By all accounts, this is what he did. He supported young people and championed women in a male-dominated industry. The LA Bowl Food Festival which he had a hand in creating and programming had a strong focus on women and people from minority backgrounds.
This engagement and willingness to look at things from different perspectives allowed him to get under the hood of Los Angeles. The best food writing does this. It tells you something about a city — even your own city — that you couldn’t possibly find without it. Gold put his influence down to shoe leather. If he was going to recommend a Szechuan hot pot, he’d damn well eat all the Szechuan hot pots he could stomach to find the best.
I travelled to LA for work early last year and ate my way through the city on Gold’s recommendations — that lively mole at Koreatown’s Guelaguetza, Korean hot pot at Park’s BBQ, pizza at trendy Gjelina, an incredible potato taco at Trois Familia. Each place was part of Gold’s Best 101 Restaurants, and had a sticker with his face in profile on it (hardly the old model of the anonymous reviewer). Every place was predictably great.
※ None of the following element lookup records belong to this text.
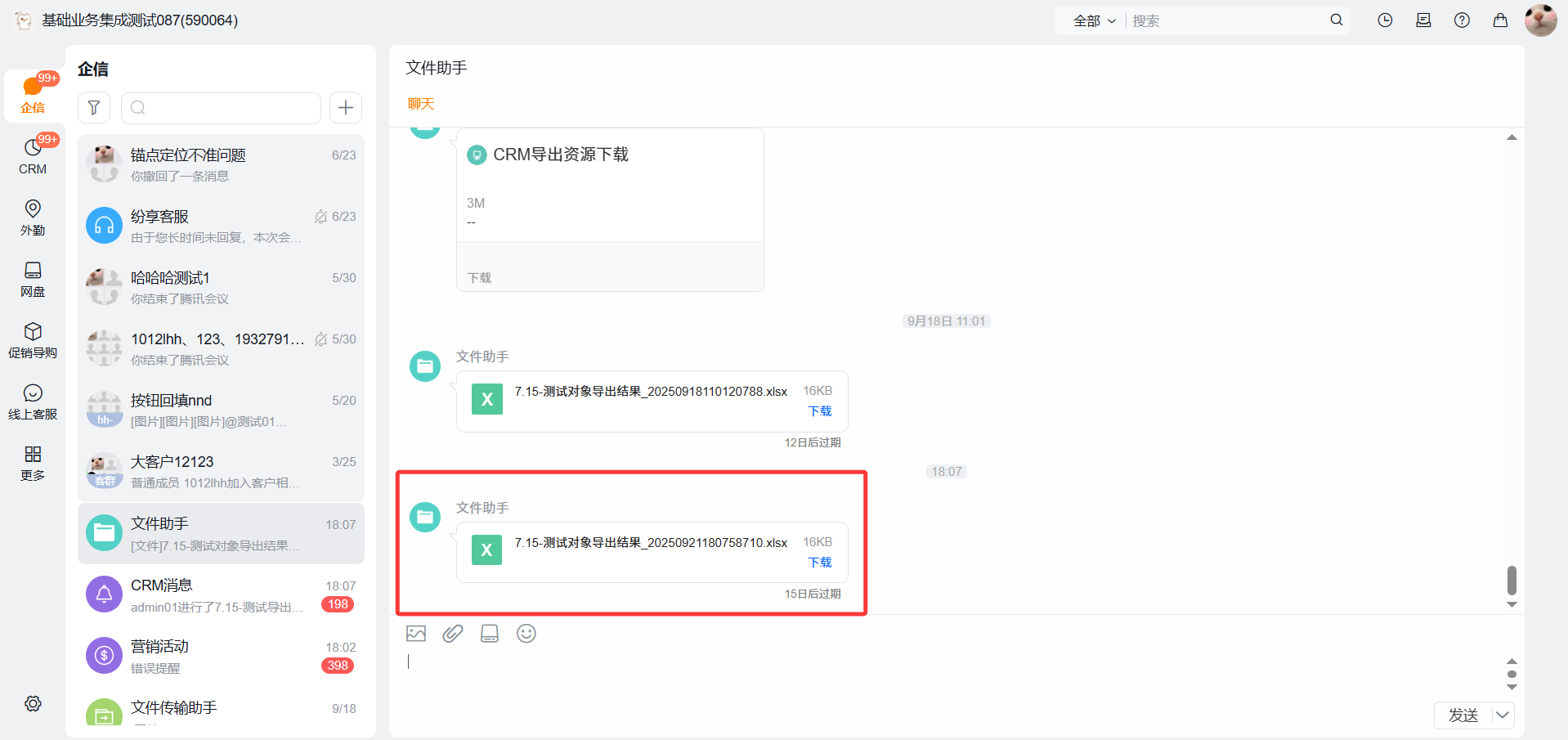
Task: Open 更多 modules in sidebar
Action: click(x=33, y=463)
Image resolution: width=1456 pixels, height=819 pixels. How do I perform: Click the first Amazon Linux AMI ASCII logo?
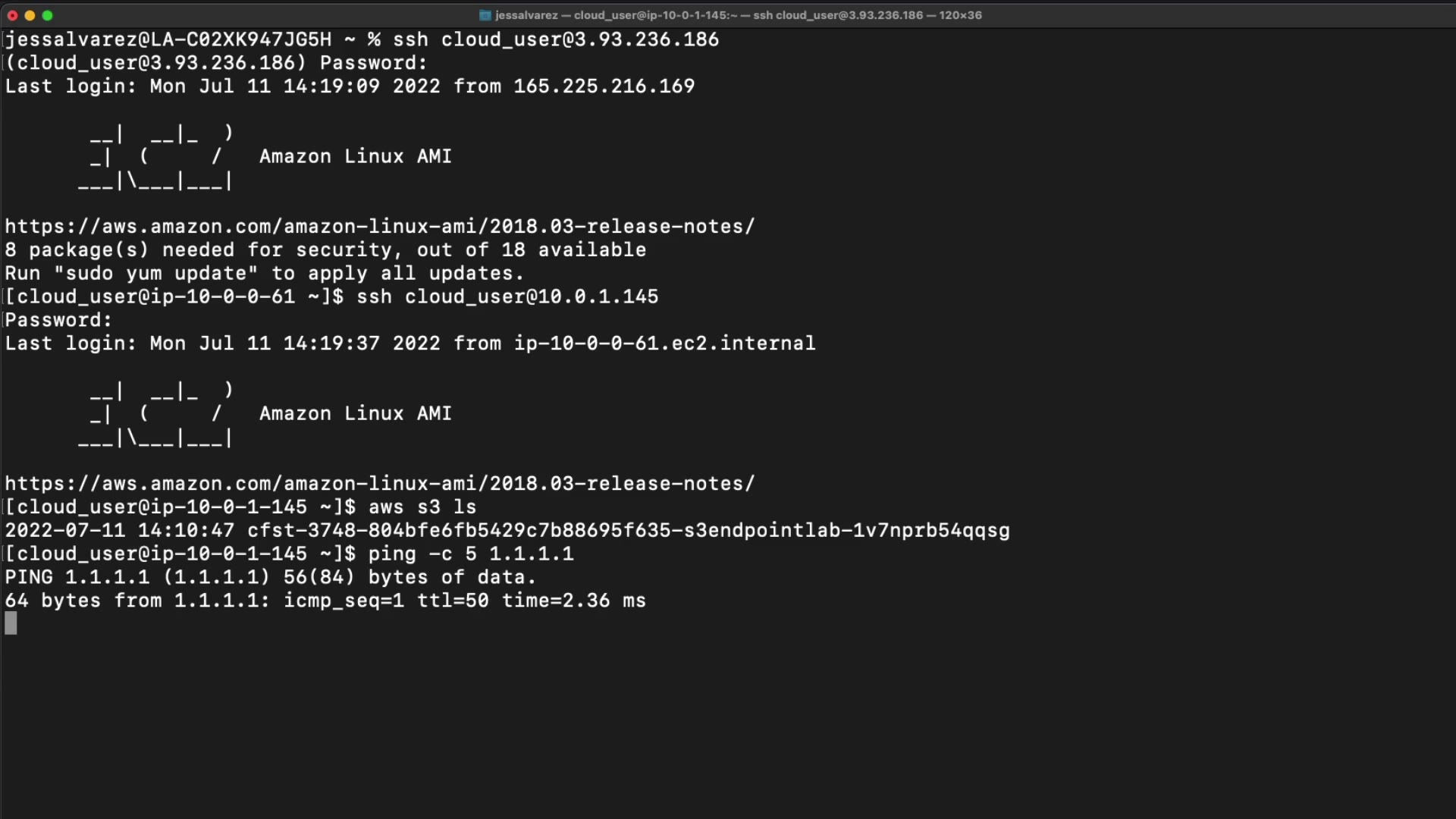click(x=155, y=157)
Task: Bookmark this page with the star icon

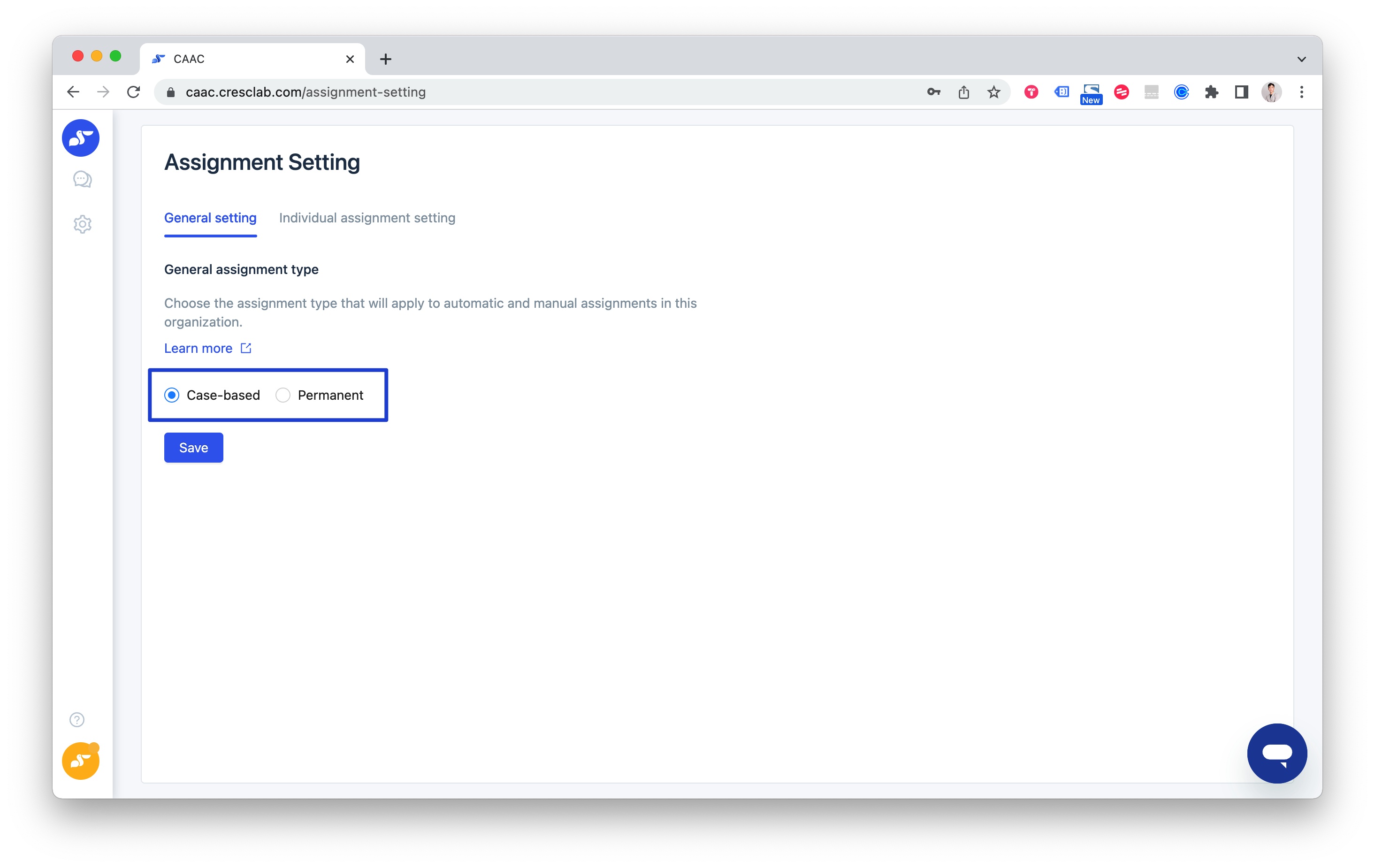Action: point(993,92)
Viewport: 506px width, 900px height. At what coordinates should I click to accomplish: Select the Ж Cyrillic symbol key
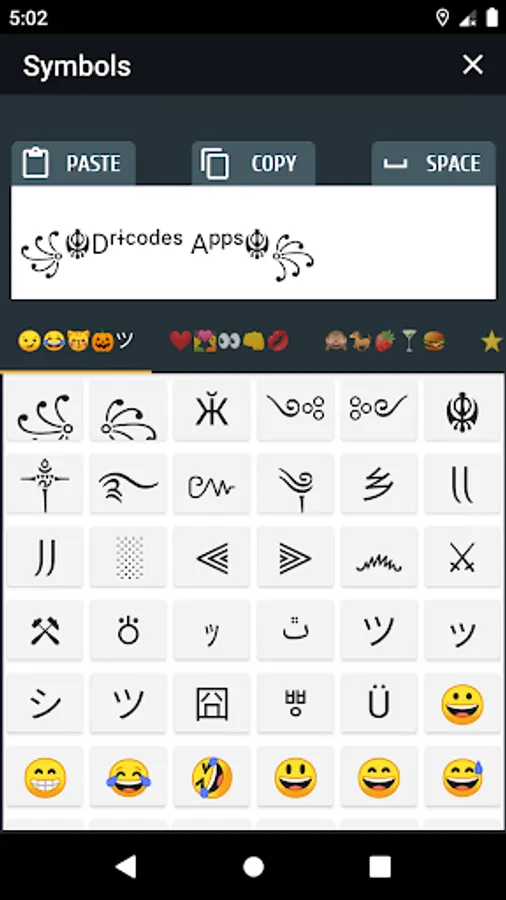[212, 411]
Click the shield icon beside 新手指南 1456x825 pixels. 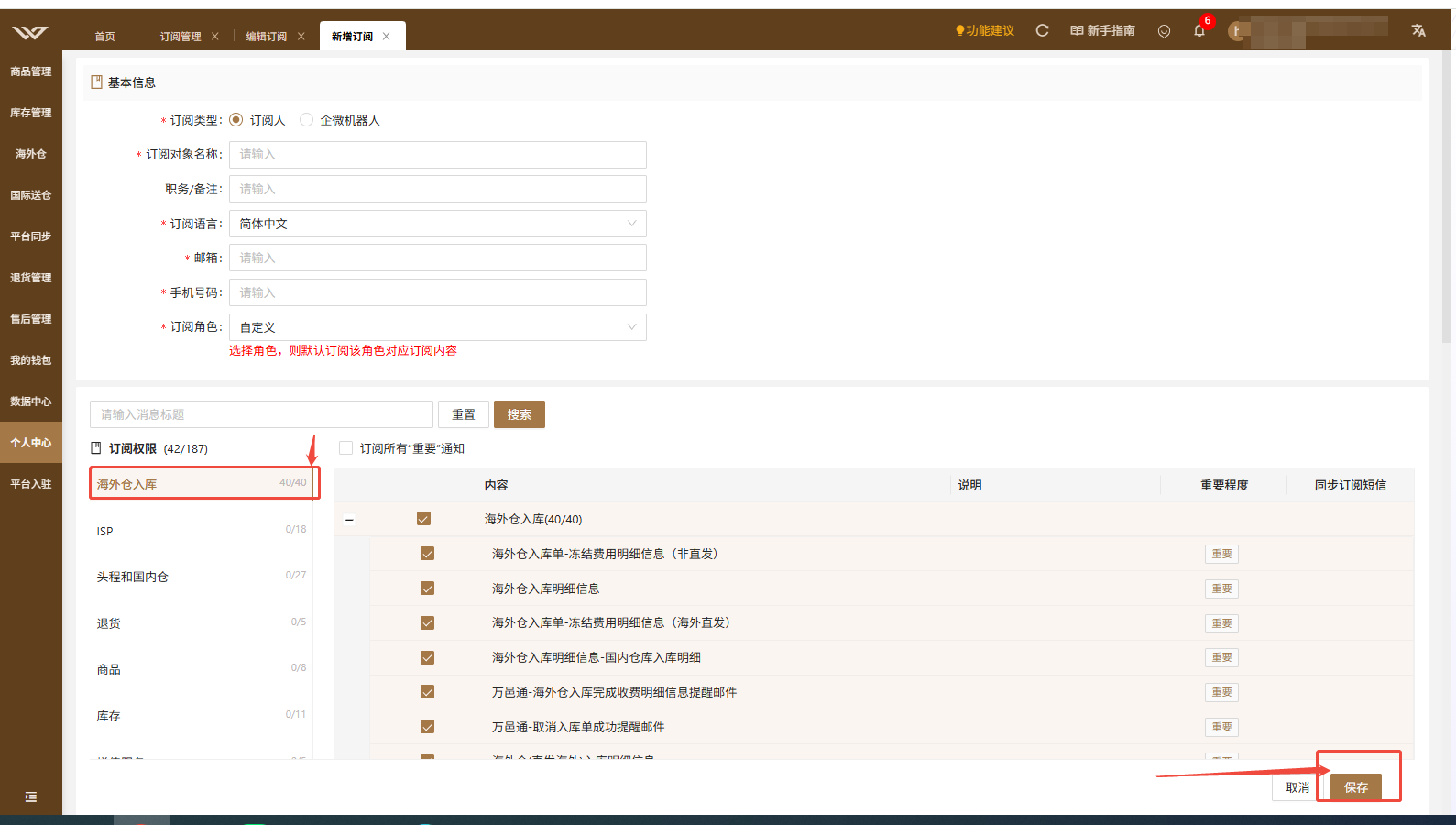1164,31
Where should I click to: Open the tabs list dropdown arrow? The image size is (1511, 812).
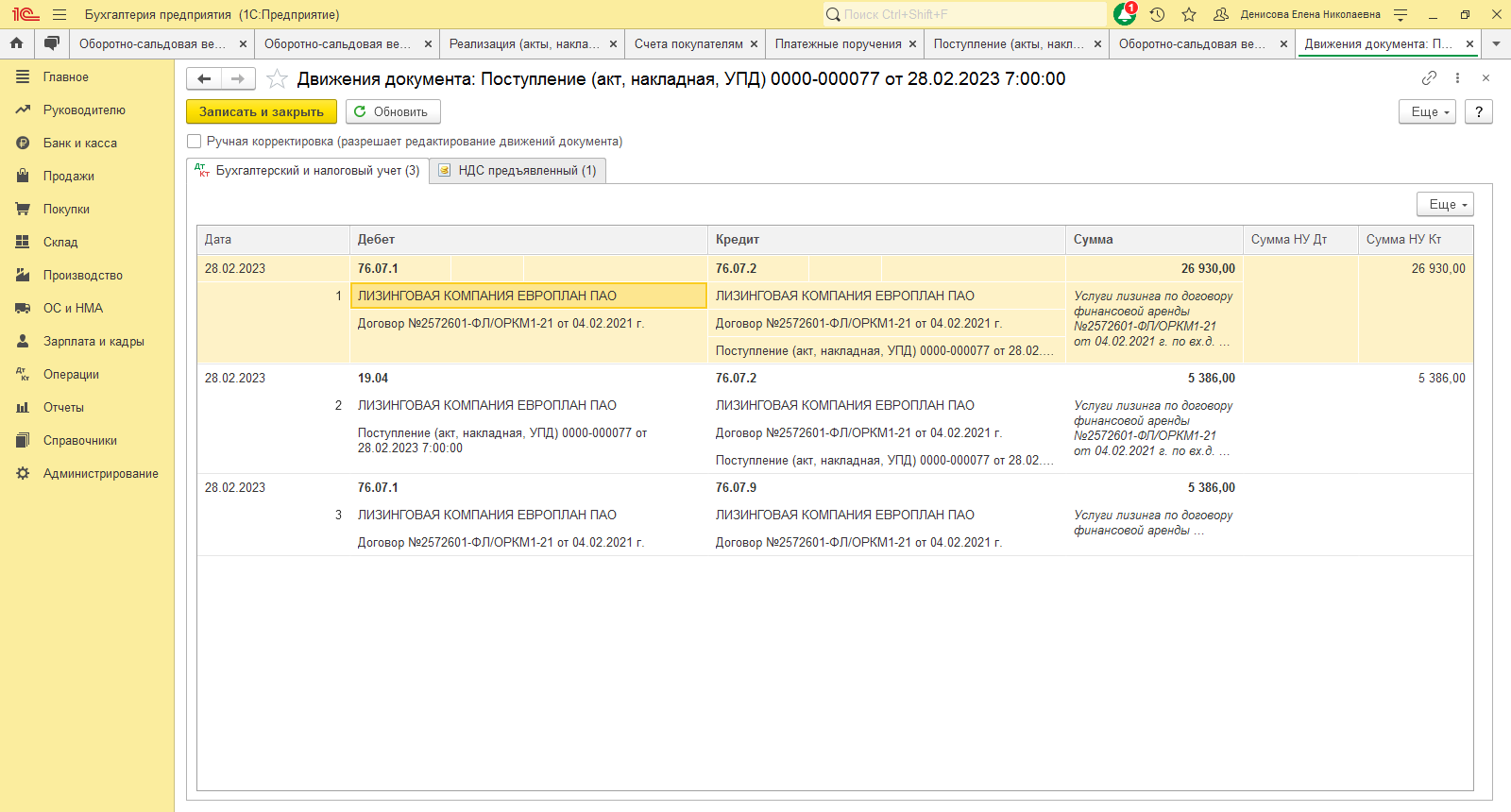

My last morning there, I trekked downtown to loiter in the lobby of The LA Times and buy a copy fresh off the press for my journalist wife. Maybe, I thought, I’d bump into Gold. I didn’t, but wandered over to Grand Central Market for brunch at Eggslut and maybe a cheeky taco. There, at a smallgoods counter I spotted the ruddy face, long hair and suspenders of Jonathan Gold, discussing the merits of smoked meats with a colleague.
I summoned the courage to cut into his conversation and introduced myself as Emily’s friend. The other guy from Ingredipedia. The food podcast. From Melbourne. He nodded. He knew it. He remembered.
Gold wished me well, shook my hand and went back to buying smoked meats. I wandered back onto the street, a little shaky, like how I imagine young people feel after they meet Justin Bieber. For a second I had touched the heartbeat of the city.